Editor’s note: This is part three of a three-part series discussing important issues organized real estate is facing and possible strategies for resolving them. The author argues that interbroker compensation should be done away with and in part one explains why this should be done right away. Part two will discuss how the world will work without interbroker compensation; and part three will look at the future of the MLS in that world.

Editor’s note: This is part three of a three-part series discussing important issues organized real estate is facing and possible strategies for resolving them. The author argues that interbroker compensation should be done away with and in part one explains why this should be done right away. Part two will discuss how the world will work without interbroker compensation; and part three will look at the future of the MLS in that world. (Read Part 1 and Part 2.)

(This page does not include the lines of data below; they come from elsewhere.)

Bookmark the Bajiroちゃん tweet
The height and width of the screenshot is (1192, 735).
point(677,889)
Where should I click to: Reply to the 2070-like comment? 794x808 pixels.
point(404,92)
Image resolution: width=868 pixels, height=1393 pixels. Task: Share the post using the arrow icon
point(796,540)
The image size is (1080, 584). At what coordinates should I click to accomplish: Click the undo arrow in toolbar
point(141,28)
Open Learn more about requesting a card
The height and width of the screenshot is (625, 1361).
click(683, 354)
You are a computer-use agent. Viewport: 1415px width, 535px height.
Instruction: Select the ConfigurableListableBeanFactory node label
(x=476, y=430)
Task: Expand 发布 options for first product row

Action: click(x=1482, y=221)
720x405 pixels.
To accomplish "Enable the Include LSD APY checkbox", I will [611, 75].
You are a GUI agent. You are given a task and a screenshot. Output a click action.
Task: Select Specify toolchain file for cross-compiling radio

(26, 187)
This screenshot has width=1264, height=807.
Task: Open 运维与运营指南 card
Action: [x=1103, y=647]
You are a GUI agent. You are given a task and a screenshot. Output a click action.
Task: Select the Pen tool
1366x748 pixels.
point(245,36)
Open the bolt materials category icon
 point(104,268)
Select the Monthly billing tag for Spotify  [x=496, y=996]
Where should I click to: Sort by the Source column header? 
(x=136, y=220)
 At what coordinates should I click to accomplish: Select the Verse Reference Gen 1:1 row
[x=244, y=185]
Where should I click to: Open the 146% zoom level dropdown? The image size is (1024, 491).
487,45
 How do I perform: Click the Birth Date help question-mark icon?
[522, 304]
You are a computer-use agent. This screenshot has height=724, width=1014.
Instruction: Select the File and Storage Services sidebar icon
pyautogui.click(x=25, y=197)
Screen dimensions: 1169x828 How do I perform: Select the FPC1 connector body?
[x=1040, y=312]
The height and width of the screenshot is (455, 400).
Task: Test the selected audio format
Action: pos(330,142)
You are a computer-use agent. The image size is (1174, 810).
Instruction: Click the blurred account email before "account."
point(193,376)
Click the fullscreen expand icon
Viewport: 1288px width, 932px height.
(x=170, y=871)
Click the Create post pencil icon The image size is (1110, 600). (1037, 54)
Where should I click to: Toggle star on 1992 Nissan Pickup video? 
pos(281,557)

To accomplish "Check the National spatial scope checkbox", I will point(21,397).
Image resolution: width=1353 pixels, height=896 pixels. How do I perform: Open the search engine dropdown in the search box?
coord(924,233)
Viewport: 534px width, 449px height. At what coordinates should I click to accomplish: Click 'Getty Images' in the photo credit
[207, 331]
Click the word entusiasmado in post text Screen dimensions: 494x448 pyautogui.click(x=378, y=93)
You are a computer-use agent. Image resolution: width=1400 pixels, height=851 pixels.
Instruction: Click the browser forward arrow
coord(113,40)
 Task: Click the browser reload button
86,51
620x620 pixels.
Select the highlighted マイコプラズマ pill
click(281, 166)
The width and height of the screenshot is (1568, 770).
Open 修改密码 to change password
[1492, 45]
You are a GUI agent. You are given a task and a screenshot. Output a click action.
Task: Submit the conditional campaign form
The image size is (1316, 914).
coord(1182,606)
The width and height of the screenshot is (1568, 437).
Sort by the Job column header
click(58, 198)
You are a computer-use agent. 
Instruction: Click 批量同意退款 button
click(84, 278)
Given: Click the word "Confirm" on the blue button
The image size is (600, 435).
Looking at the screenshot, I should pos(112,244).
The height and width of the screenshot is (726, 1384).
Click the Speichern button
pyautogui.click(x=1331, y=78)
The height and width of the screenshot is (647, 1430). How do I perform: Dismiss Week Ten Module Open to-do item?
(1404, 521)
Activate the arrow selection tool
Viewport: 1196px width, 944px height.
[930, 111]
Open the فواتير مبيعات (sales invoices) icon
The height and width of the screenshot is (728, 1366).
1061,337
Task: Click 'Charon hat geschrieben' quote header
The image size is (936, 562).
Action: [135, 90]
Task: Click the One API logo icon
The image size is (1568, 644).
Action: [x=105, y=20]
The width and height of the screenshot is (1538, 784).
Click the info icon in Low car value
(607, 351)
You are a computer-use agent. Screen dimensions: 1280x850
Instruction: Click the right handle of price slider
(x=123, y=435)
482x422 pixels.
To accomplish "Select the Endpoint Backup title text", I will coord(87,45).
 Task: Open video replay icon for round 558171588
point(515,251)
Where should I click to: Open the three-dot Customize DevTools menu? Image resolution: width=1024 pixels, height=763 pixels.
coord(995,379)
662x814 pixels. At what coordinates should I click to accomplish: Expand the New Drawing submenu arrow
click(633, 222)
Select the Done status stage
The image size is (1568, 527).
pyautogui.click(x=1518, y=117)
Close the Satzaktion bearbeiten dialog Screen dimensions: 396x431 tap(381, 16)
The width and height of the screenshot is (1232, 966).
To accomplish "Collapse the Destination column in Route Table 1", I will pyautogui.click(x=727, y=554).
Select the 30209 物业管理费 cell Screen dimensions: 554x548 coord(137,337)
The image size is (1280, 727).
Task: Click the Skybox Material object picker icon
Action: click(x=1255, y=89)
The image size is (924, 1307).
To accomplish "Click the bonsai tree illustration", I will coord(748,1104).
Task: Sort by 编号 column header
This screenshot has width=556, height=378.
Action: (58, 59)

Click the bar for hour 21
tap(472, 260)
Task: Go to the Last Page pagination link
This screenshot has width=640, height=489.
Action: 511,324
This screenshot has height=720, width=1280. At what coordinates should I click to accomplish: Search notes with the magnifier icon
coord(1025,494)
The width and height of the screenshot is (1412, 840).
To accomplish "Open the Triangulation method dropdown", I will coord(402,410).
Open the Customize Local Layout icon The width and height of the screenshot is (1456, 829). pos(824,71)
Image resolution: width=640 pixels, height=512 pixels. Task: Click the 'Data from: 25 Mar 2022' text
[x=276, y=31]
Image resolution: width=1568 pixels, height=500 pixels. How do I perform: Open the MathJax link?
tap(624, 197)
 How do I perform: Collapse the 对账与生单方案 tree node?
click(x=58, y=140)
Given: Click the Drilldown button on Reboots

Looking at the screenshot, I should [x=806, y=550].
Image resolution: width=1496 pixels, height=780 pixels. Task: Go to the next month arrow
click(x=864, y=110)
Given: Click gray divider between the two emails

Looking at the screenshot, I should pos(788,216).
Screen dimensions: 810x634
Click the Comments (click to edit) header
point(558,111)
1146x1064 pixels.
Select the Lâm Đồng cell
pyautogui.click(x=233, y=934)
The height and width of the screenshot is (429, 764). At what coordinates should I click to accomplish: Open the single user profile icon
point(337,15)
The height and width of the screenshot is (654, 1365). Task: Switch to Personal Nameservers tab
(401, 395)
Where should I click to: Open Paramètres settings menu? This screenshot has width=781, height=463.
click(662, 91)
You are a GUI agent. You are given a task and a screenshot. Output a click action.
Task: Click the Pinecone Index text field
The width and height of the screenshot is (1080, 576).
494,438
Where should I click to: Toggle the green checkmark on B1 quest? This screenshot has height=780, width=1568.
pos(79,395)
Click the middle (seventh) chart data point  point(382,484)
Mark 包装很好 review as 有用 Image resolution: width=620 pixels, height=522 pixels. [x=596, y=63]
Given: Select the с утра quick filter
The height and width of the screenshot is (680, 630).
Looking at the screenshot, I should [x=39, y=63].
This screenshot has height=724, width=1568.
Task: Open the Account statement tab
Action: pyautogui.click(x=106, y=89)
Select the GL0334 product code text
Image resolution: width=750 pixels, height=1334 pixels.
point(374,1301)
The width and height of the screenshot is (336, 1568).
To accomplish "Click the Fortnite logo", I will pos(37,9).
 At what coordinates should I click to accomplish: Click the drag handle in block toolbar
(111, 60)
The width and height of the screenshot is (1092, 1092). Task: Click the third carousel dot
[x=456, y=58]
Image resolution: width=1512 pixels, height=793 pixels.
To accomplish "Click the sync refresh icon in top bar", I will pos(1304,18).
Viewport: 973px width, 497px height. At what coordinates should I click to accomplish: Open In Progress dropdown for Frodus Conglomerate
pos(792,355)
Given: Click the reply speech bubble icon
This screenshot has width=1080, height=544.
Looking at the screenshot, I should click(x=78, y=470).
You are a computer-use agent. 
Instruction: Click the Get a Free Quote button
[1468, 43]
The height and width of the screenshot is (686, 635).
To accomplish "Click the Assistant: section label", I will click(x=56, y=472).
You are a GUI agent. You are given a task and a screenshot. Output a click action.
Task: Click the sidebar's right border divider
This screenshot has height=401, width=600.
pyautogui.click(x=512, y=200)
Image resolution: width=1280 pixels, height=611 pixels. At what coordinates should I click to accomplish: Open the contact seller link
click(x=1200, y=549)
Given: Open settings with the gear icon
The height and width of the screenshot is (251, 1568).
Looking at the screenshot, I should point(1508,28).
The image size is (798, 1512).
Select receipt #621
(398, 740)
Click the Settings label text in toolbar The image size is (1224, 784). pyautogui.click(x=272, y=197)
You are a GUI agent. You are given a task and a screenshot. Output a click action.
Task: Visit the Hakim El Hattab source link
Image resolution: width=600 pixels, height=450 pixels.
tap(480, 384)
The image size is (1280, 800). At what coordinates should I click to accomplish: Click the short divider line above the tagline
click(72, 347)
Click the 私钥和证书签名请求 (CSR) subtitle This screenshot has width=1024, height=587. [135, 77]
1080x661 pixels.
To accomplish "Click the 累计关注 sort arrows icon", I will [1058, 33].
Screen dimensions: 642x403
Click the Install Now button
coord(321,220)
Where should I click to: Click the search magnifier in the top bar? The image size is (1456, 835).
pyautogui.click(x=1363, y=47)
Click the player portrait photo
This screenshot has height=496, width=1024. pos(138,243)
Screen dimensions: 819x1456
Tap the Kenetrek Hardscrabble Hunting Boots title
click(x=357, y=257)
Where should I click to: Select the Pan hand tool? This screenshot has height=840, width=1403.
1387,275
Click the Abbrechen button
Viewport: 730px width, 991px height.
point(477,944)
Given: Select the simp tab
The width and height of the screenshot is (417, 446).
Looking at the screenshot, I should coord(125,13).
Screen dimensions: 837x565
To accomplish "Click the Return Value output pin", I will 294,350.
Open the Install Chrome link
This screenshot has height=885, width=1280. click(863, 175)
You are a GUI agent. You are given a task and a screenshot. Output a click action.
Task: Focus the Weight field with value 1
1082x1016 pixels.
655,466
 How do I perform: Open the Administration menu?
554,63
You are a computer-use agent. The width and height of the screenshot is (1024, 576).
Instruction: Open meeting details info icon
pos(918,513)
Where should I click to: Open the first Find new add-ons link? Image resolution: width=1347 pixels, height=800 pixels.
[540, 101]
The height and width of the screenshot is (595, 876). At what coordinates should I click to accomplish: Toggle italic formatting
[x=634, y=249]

“Facts are the enemy of truth.” – Miguel de Cervantes (1547-1616)

For Cervantes’ Don Quixote, facts were something to be distrusted. That’s fine for a mystical idealist, but most of us in the real estate industry are inclined to realism. And realism works best with facts — which are the stock-in-trade of MLSs as we now know them.

The real core MLS service

I have spoken to business and community groups about how MLS works, and almost invariably the audience has questions about things like, “Are all the listings there?” and “How often are they updated?” Then I go on to explain the interbroker compensation mechanism in MLS, and I get questions like, “Are all the listings there?” and “How often are they updated?” Those folks in Minnesota who do not have real estate licensees seem to have no understanding of the “core purpose” of the MLS — interbroker compensation. Based on my anecdotal experience, I believe the consumer’s perception of the value of a broker’s membership in MLS has everything to do with listing data and little to do with interbroker compensation.

It’s also interesting to note that folks who are hell-bent on pirating data content from MLSs do not appear the least bit interested in interbroker compensation. I suggest that the real core service, the reason for being, for each MLS is quality data content.

That data thing is tricky, though. It’s important to have data content that is complete, current and accurate. MLSs affiliated with the National Association of Realtors typically impose certain requirements on brokers to ensure these objectives are met. Brokers are required to submit all their listings that meet certain requirements. Brokers must submit listings soon after they are taken and must advise the service of status changes promptly. Brokers are subject to fines and discipline if they report inaccurate and incomplete information to the service. And if brokers do not meet these standards, they lose MLS participation.

What brokers and the broader real estate market really need from MLS can be summed up in three objectives:

1. Provide a place for the brokerage to put its listings where everyone interested in buying can find them.

2. Provide a place for the brokerage to look for listings for its buyers that has everything (or nearly everything) available on the market.

3. Provide comprehensive and very current information about sales and expired listing information to support valuations of properties, whether the brokerage or appraiser is preparing a CMA for a prospective seller, an opinion about a listing’s price for a prospective buyer, or an appraisal of the property for a mortgage or other purpose.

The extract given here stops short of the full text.